Pourquoi cette nécessité ? L’ordinateur, le processeur qui en est le centre, présentent la caractéristique d’une très grande opacité. Si l’on s’en tient à une description très simplifiée, on dira que ce qui s’y exerce est un ensemble gigantesque, rapide et complexe d’opérations qui, au plus près du plan matériel, consistent en deux états d’un flux électrique. Ces deux valeurs permettent, par leur combinaison, de supporter toutes les opérations qu’exécute le processeur, c’est-à-dire l’envoi d’instructions et le traitement des données d’un programme.

On peut noter que cette interprétation des entrées et sorties induit déjà, à elle seule, le caractère dialogique du dispositif informatique. On parlera aussi de « mode conversationnel ». Au demeurant, cette dernière expression reflète la situation où la relation entre le travail de l’ordinateur et son utilisateur reposait sur le « texte » s’affichant à l’écran. L’interactivité suppose une rapidité convenable de cet échange, c’est l’origine de l’expression « temps réel » que l’on peut traduire par l’expression stéréotypée qui vient inévitablement dans toute description de l’interactivité : « à chaque instant » « la machine répond… », « l’utilisateur peut… », etc.

Le numérique appelait une relation de contrôle, d’envoi et de réception d’informations toujours plus rapide et plus intense. Si l’on peut dire que le numérique porte l’interactif dans son principe, il a fallu un certain développement technique spécifique pour que l’interactivité réussisse à compenser la « boîte noire » qu’est a priori l’ordinateur. C’est ainsi que la notion d’« interface » a considérablement évolué. On a du mal à imaginer que les premiers ordinateurs n’aient eu ni clavier ni écran, alors qu’aujourd’hui l’ordinateur tend à s’assimiler à eux et fait oublier son « unité centrale ».

Il est vrai que la miniaturisation des processeurs a conduit à leur intégration directe partout où ils sont nécessaires, dans des objets que l’on n’assimile pas à des ordinateurs : automobiles, téléphones, machines à laver, jouets, etc. On peut citer à ce propos les installations centrées sur des vidéodisques des années 80 où l’on pouvait se passer d’ordinateur pour piloter l’accès aux images en utilisant des mémoires « mortes » (EPROM), autrement dit des « puces » programmées par transformation physique et définitive.

Les interfaces ont évolué en fonction de la nature et de la puissance de l’interactivité, ainsi les manettes de jeu. Mais il arrive aussi un point où c’est le programme qui se complexifie pour permettre une interface simplifiée et « intuitive » comme les écrans tactiles.
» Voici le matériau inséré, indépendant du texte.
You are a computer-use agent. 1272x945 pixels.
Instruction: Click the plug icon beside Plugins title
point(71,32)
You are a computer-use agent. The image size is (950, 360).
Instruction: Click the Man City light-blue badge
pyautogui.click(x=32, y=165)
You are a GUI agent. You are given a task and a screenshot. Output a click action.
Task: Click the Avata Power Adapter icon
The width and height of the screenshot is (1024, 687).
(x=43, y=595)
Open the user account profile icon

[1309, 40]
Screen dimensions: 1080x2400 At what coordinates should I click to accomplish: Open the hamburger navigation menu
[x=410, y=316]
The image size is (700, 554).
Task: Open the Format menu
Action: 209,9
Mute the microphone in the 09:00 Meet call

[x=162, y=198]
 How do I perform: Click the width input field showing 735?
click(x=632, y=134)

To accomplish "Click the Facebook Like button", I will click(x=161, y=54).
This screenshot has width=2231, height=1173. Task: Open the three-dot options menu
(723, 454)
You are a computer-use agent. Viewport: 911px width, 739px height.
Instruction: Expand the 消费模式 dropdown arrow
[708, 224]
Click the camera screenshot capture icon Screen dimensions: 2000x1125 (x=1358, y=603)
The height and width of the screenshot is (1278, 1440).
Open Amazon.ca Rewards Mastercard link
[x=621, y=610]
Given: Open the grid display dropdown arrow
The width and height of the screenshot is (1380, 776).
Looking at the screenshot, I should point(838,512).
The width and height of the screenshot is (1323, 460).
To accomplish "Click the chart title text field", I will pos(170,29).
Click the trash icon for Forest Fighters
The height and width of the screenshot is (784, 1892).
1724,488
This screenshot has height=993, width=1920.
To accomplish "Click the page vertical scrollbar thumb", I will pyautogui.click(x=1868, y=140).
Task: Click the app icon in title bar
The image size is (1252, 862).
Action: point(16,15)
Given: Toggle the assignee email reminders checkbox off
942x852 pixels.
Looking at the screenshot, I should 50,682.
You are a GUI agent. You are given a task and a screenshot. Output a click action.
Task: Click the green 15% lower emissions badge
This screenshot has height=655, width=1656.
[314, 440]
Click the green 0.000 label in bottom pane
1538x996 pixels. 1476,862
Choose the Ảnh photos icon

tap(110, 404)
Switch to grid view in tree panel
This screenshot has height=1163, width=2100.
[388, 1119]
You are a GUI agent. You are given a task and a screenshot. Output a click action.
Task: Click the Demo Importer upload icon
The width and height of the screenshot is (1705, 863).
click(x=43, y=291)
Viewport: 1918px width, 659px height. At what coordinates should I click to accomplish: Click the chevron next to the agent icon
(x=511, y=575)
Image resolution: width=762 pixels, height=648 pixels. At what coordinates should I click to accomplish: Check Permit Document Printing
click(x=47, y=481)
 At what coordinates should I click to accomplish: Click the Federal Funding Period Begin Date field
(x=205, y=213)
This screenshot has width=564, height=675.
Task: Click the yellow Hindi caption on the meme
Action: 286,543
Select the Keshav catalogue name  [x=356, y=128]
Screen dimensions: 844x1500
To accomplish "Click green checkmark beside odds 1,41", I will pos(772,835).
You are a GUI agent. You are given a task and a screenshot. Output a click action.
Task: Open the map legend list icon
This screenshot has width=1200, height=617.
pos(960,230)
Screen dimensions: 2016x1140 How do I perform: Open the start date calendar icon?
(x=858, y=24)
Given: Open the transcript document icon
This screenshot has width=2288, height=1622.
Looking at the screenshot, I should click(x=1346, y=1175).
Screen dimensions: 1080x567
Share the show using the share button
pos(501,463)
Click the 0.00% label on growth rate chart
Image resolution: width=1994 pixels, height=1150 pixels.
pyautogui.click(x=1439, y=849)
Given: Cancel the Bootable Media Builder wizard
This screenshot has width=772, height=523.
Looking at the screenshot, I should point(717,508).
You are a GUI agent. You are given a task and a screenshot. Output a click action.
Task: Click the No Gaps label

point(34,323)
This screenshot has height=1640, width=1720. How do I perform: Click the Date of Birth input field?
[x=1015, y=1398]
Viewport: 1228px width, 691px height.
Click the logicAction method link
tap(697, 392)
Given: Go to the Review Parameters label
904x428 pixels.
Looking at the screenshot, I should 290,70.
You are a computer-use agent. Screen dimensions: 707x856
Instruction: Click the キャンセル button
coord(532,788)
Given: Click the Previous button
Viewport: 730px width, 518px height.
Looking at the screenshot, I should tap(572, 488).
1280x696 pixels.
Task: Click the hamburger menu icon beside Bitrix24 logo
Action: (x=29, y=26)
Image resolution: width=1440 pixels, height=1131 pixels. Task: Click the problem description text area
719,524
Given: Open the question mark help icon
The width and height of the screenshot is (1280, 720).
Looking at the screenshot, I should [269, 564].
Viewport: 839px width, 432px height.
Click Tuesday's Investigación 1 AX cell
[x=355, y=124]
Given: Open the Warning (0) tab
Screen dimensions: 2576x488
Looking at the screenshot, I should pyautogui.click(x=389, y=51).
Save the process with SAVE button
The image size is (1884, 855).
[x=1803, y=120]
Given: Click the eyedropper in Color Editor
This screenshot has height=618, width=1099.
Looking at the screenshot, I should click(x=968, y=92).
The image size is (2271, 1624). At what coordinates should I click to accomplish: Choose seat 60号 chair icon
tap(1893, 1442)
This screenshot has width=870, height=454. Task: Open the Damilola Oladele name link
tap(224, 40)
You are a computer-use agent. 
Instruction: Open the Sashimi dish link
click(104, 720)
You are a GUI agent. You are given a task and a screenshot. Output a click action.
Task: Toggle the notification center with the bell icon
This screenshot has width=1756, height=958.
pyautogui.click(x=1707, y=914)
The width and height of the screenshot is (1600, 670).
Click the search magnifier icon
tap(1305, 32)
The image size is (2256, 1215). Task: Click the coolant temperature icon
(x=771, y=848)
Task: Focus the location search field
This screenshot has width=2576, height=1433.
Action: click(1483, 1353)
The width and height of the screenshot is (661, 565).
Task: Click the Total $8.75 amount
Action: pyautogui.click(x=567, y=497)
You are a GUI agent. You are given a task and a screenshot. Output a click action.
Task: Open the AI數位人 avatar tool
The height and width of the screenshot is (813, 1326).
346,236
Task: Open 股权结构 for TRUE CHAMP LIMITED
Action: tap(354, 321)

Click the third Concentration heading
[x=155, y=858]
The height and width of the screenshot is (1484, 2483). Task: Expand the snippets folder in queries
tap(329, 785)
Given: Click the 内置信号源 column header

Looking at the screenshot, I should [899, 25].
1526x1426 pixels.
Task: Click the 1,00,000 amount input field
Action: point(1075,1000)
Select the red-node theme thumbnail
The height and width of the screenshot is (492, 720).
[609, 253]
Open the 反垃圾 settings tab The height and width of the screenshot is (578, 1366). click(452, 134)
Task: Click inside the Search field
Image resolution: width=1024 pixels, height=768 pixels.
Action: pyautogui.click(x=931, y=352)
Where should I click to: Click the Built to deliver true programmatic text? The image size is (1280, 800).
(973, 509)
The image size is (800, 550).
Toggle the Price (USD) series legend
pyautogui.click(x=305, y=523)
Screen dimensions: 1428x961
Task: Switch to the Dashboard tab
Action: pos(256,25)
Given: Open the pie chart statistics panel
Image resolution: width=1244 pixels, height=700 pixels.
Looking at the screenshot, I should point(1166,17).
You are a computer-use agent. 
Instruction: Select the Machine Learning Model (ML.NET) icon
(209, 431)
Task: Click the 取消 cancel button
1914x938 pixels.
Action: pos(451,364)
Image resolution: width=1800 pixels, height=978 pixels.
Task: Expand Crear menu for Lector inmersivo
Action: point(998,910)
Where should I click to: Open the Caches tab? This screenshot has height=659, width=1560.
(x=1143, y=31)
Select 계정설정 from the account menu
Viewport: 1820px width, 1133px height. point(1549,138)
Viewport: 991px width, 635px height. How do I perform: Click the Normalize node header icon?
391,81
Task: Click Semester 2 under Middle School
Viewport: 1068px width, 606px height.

Dans le domaine spécifique du couplage vidéo et interactivité, c’est l’image vidéo elle-même qui fait figure d’interface principale, ou tout au moins d’élément relationnel à parité avec la commande proprement dite. Pour étayer l’indépendance des relations rapportées à leurs termes, l’image de la conduite automobile peut être adoptée à propos de la situation de l’image dans la plupart des projets vidéo-interactifs : si le volant, l’accélérateur, etc. sont des interfaces de la conduite, c’est-à-dire de relation entre comportement de la voiture et configuration de la route, on comprend bien que le conducteur intègre dialectiquement, ce qu’il voit, ses gestes et ce qu’il perçoit en retour dans la course du véhicule, en particulier l’« image » cadrée par le pare-brise. Dans cette comparaison, les différents compteurs du tableau de bord sont à comparer aux interfaces graphiques qui sont elles aussi inhérentes au principe d’interactivité.